1. The problem statement, all variables and given/known data
Find a 2X2 matrix that has all non-zero entries where 3 is an eigenvalue

2. Relevant equations

3. The attempt at a solution
well since the 2x2 matrix cannot be triangular, it makes things harder for me.
I have no idea where to start. I am not given any eigenvectors either.
It seems like a simple problem, but I've been stuck on it for a while.

If I did not have the zero entries restriction i would have selected 2x2 matrix
A= {{3,0}{0,3}}τ

Can Someone point me in the right direction?

2. Jul 23, 2015

ShayanJ

The eigenvalue equation is for the 2X2 matrix, if written as a system of homogeneous equations, will have a solution if the determinant of the matrix of coefficients is zero.

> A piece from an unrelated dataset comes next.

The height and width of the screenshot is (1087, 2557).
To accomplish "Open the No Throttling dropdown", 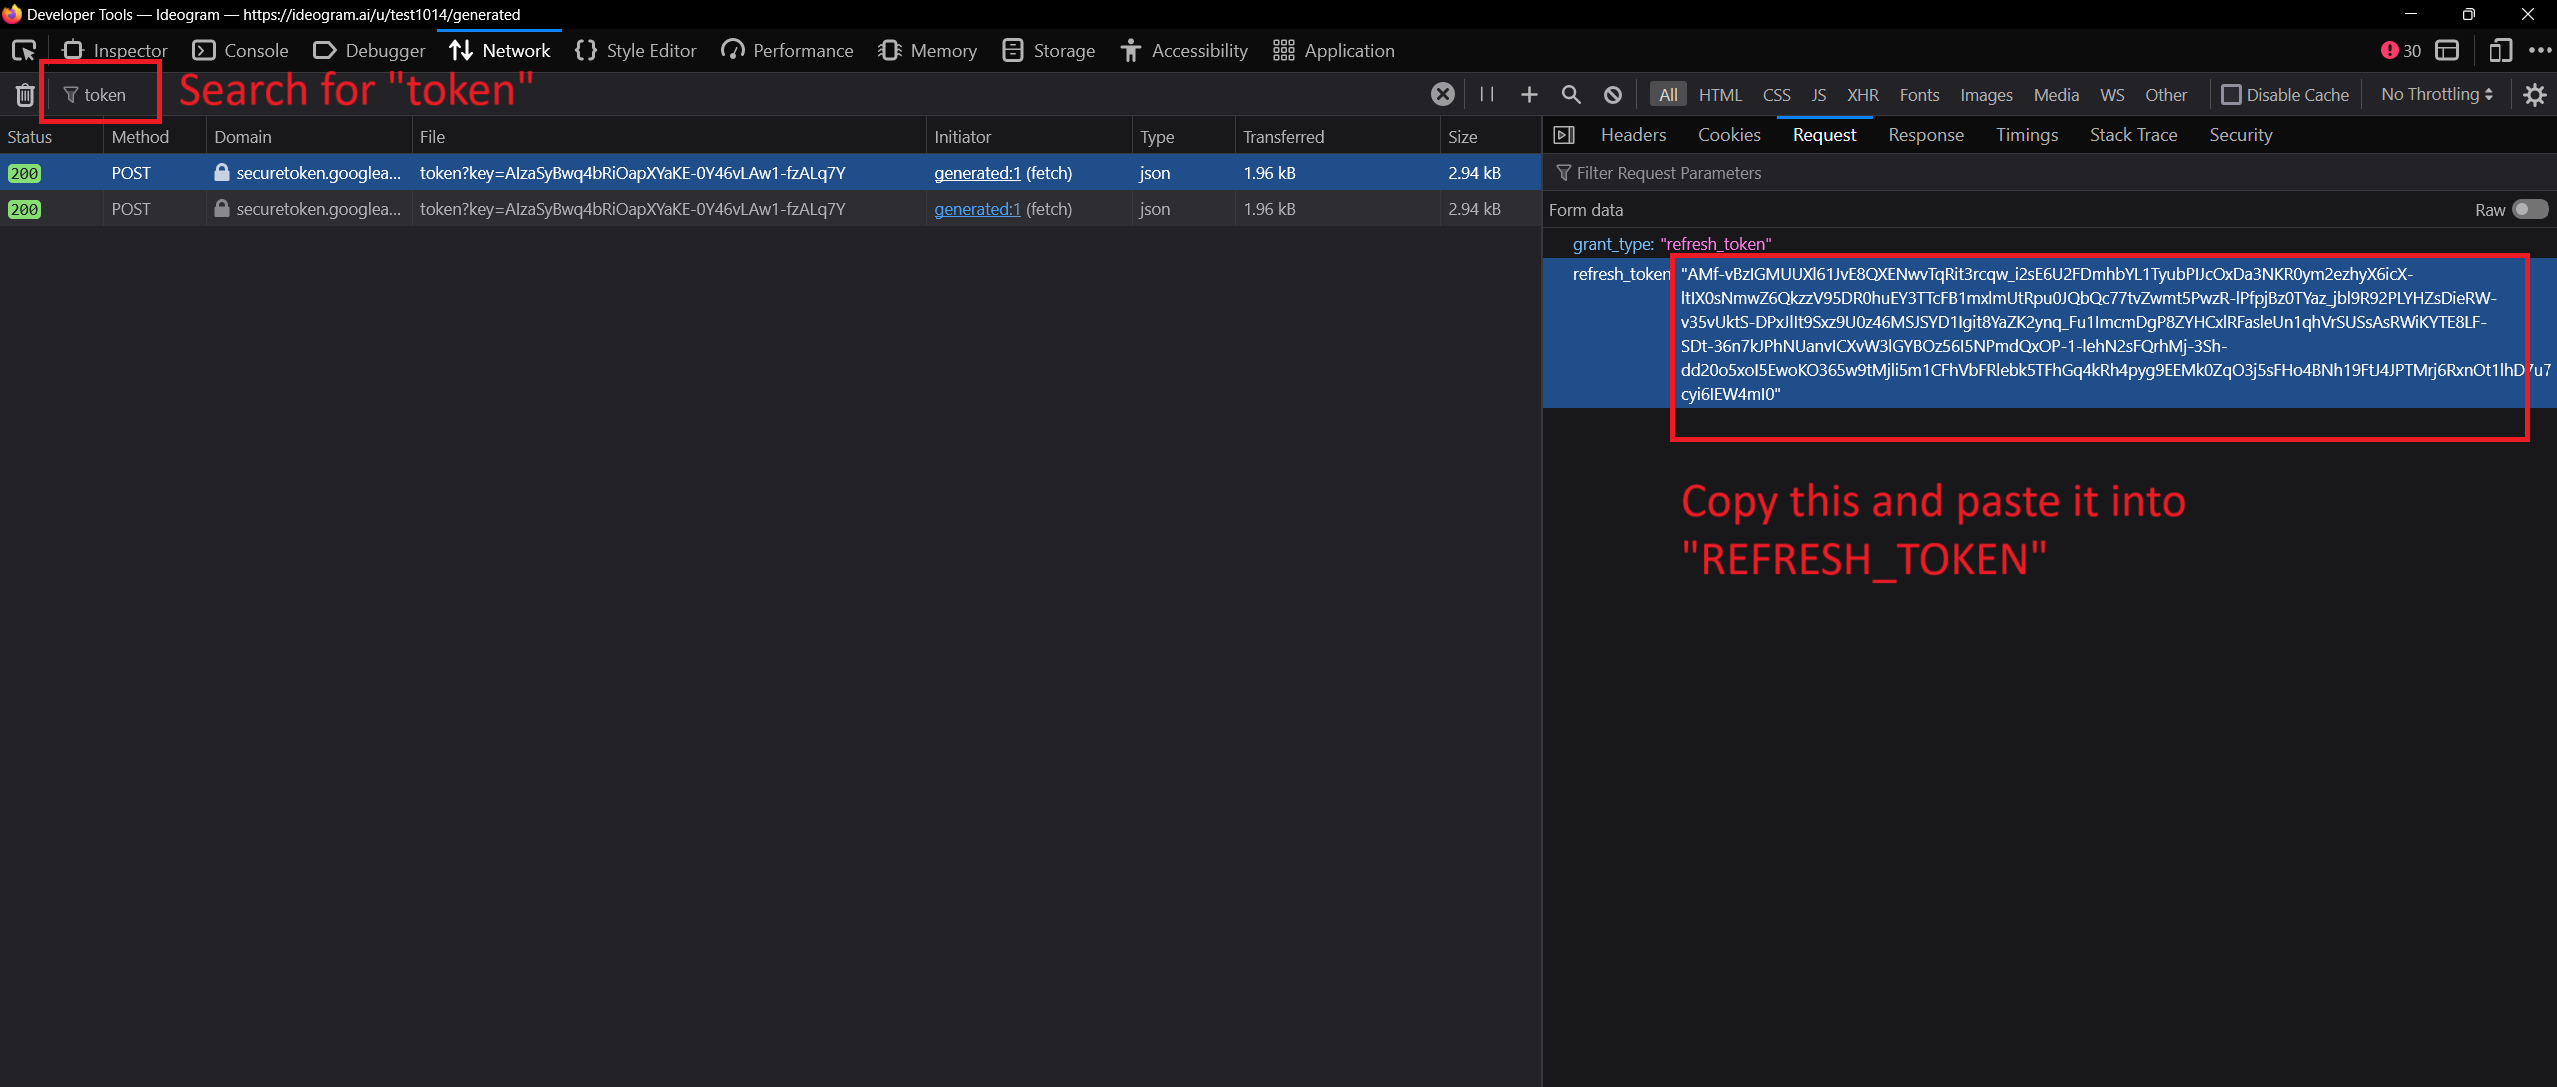I will (2436, 94).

So we have the equation $\lambda^2-(a+d)\lambda+ad-bc=0$ where $\lambda$ is the given eigenvalue and a,b,c and d are the unknown matrix entries. So we have one equation for four unknowns which means this is an under-determined system. So there are an infinite number of 2X2 matrices with a given eigenvalue. Just choose three of the entries arbitrarily and determine the fourth via the above equation.

3. Jul 23, 2015

Jtechguy21

thanks for your help Shyan Using that system I was able to solve my problem :)

4. Jul 24, 2015

HallsofIvy

Staff Emeritus
First, while you said that "3 is an eigenvalue", you did NOT say that it was the only eigenvalue, a double eigenvalue. Even assuming that there are an infinite number of such 2 by 2 matrices. One way to find one is to start with the diagonal matrix $$M= \begin{bmatrix}3 & 0 \\ 0 & 3\end{bmatrix}$$. Now, for any invertible matrix, A, $AMA^{-1}$ will have the same eigenvalues so you only need to choose A so that has no 0 entries.

Completely different solutions can be found by starting, not with a diagonal matrix, but with the "Jordan Normal Form", $$M= \begin{bmatrix}3 & 1 \\ 0 & 3\end{bmatrix}$$

5. Jul 24, 2015

pasmith

If $M$ is a multiple of the identity, then it commutes with $A$ so that $AMA^{-1} = MAA^{-1} = M$, which has zero entries.

This is necessary if 3 is to be a repeated eigenvalue, but the question doesn't require that.

6. Jul 25, 2015

HallsofIvy

Staff Emeritus
Good points- thank you.